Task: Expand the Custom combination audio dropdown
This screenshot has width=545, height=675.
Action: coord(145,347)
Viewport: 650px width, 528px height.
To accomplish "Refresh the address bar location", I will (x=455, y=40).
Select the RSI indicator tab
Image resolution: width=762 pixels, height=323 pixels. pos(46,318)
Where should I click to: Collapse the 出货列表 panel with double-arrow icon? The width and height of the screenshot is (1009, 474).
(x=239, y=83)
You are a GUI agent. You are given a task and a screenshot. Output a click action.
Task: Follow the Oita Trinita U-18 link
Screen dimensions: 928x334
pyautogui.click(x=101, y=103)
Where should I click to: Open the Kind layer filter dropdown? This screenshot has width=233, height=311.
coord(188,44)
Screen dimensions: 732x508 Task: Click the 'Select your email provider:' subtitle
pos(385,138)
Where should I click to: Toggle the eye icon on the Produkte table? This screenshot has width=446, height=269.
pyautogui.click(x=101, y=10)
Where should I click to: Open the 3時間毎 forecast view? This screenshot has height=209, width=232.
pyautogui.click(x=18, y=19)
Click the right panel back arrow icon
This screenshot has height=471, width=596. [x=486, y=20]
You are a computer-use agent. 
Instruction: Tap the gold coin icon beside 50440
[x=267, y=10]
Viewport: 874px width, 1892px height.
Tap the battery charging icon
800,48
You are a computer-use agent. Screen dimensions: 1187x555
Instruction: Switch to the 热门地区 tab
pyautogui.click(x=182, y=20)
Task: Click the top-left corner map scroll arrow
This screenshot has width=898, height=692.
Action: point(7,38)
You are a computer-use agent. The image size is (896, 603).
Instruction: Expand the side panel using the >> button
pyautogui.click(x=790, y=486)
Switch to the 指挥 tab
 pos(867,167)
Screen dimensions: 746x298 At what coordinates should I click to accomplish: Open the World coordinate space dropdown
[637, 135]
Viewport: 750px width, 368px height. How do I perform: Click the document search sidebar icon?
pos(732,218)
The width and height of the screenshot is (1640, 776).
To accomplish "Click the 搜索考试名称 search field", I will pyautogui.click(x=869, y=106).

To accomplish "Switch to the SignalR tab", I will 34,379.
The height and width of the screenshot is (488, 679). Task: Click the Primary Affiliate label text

_ACTIVITY_. For the lines above, output exactly those from the line containing "Screen dimensions: 928x334" through the line containing "The width and height of the screenshot is (1640, 776).", and skip the others.

_TASK ANSWER_.
Screen dimensions: 928x334
pyautogui.click(x=101, y=103)
Where should I click to: Open the Kind layer filter dropdown? This screenshot has width=233, height=311.
coord(188,44)
Screen dimensions: 732x508 Task: Click the 'Select your email provider:' subtitle
pos(385,138)
Where should I click to: Toggle the eye icon on the Produkte table? This screenshot has width=446, height=269.
pyautogui.click(x=101, y=10)
Where should I click to: Open the 3時間毎 forecast view? This screenshot has height=209, width=232.
pyautogui.click(x=18, y=19)
Click the right panel back arrow icon
This screenshot has height=471, width=596. [x=486, y=20]
You are a computer-use agent. 
Instruction: Tap the gold coin icon beside 50440
[x=267, y=10]
Viewport: 874px width, 1892px height.
Tap the battery charging icon
800,48
You are a computer-use agent. Screen dimensions: 1187x555
Instruction: Switch to the 热门地区 tab
pyautogui.click(x=182, y=20)
Task: Click the top-left corner map scroll arrow
This screenshot has width=898, height=692.
Action: point(7,38)
You are a computer-use agent. The image size is (896, 603).
Instruction: Expand the side panel using the >> button
pyautogui.click(x=790, y=486)
Switch to the 指挥 tab
 pos(867,167)
Screen dimensions: 746x298 At what coordinates should I click to accomplish: Open the World coordinate space dropdown
[637, 135]
Viewport: 750px width, 368px height. How do I perform: Click the document search sidebar icon?
pos(732,218)
The width and height of the screenshot is (1640, 776).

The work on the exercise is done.